Kids love YouTube. According to one study, more than half of American children between eight and twelve years old say they watch YouTube and other online videos every day, despite the fact that YouTube’s terms of service say the online platform is designed for people ages thirteen and up.
“There are few regulations and an infinite amount of content,” said Julie Dobrow, senior lecturer at the Eliot-Pearson Department of Child Study and Human Development in the School of Arts and Sciences. “Kids can use YouTube to watch what they want to watch when they want to watch it.”
Dobrow teaches the popular undergraduate course Children and Mass Media. The class explores how and why children consume media and entertainment, and how it shapes the way they view themselves and the world around them.
Tufts Now recently spoke with Dobrow about the reasons behind kids’ close relationship to YouTube, and what parents can do about it.
Tufts Now: How popular is YouTube with kids? What kinds of videos are they watching?
Julie Dobrow: YouTube is extremely popular with kids. In fact, according to recent research from Common Sense Media, the percent of young people who now say they watch YouTube and other online videos “every day” more than doubled since the last time this audit was done: up to 56 percent of kids between eight and twelve years old and up to 69 percent of thirteen- to eighteen-year-olds. This is despite the fact that YouTube says users must be at least thirteen.
The percentage of kids who said they viewed YouTube Kids—the channel that’s supposed to be for children—was only 23 percent of all kids. In other words, children, even very young children, are watching videos on YouTube rather than videos curated for them in ways that are supposed to be age-appropriate.
It’s hard to know for sure just what kind of videos many kids are watching on YouTube. We have to remember that, as the Pew Research Center has suggested, YouTube is an ecosystem that produces a vast amount of content. To put this in context, about 300 hours of video are uploaded to YouTube every minute, and estimates are that almost five billion—yes, billion—videos are viewed on YouTube every day.
Why does YouTube appeal so much to children?
There’s a ton of content and very little parental control. There are social measures of what’s popular and what’s not. There’s the ability to share things with friends. Kids can think about defining their identities, at least in part, by what they watch on YouTube. And there’s also the ability to be a content creator, to be a YouTuber, which can be enormously appealing.
What’s the difference between YouTube and traditional TV for kids, commercial and PBS?

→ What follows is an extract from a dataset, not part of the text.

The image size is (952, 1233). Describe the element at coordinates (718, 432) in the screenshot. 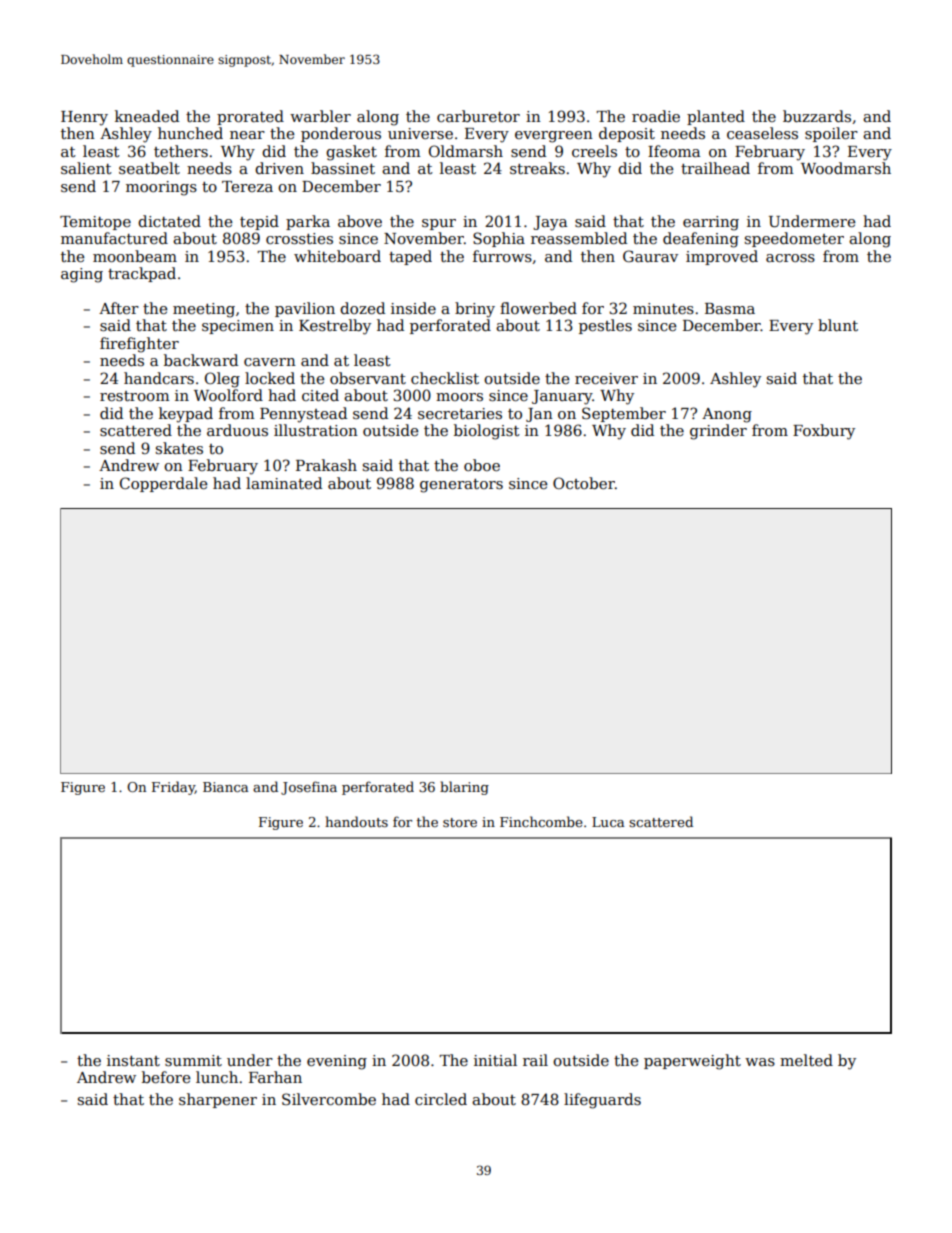

I see `grinder` at that location.
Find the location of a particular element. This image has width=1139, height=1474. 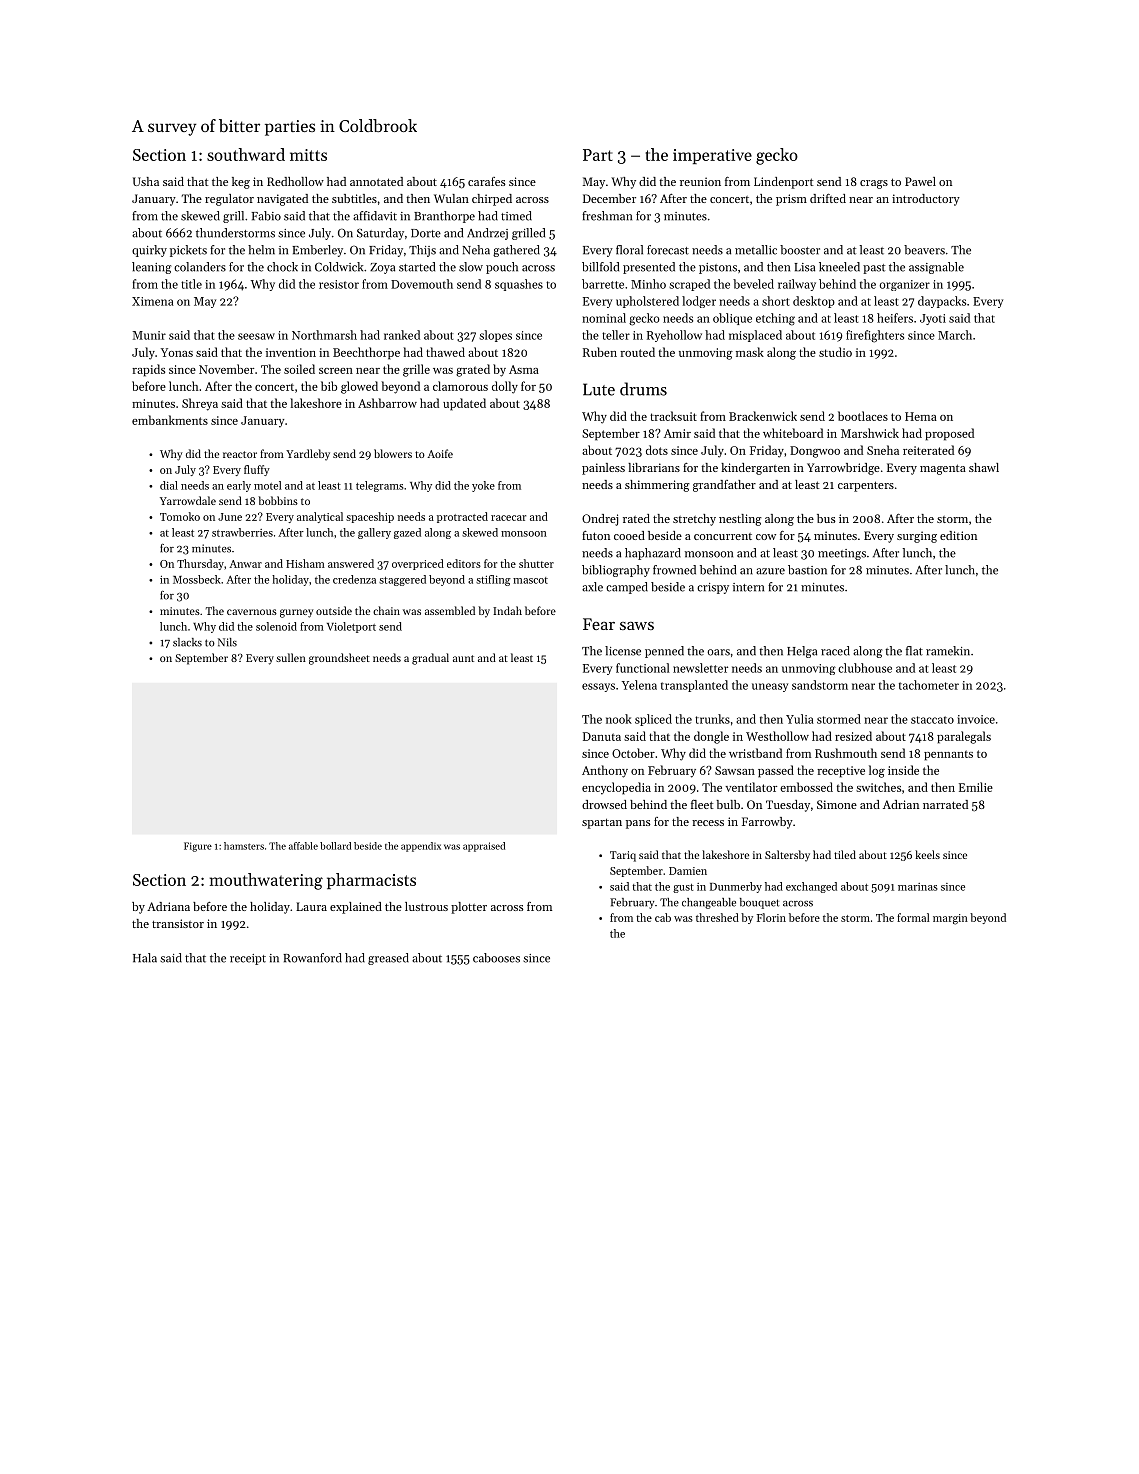

Pawel is located at coordinates (920, 181).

The big difference is that there’s little if any regulation. There’s also very little quality control, and what kids can see on YouTube varies widely in form and in content. Kids can also find all kinds of things on YouTube that they won’t find on traditional TV—tips on how to play video games, how to fix things, and a whole lot of other content that perhaps isn’t as productive or innocuous.
Which is “better” for children: traditional TV or YouTube—and why?
I don’t like to be prescriptive in my advice. I think that content matters. There’s good and bad content on both traditional TV and YouTube. What’s really important is for parents of young children to be present in helping their children to make good choices—and sometimes this means viewing with them.
There’s a lot of research suggesting that “joint media engagement” or “the new co-viewing” is important for lots of reasons. The bottom line is that it’s very important to start making children more media literate from a very early age, so that they can become more careful and critical consumers—and producers—of media.
Google and YouTube were recently hit with a $170 million fine for marketing to children. What do advertisers gain by marketing specifically to kids? In your opinion, will this fine have an impact on how ads on these platforms advertise to kids?
The reason this decision was so significant is that it marked a rare instance in which large companies were charged with violating COPPA—the Child Online Privacy and Protection Act. This was a rule that went into effect in 2000 and basically prevented websites from collecting information from children without permission from their parents.
A broad coalition of organizations and individuals, including the Campaign for Commercial-Free Childhood, the Institute for Public Representation at Georgetown University Law Center, the Center for Digital Democracy, and many others, went to the Federal Trade Commission with information about the ways in which Google and YouTube were violating COPPA.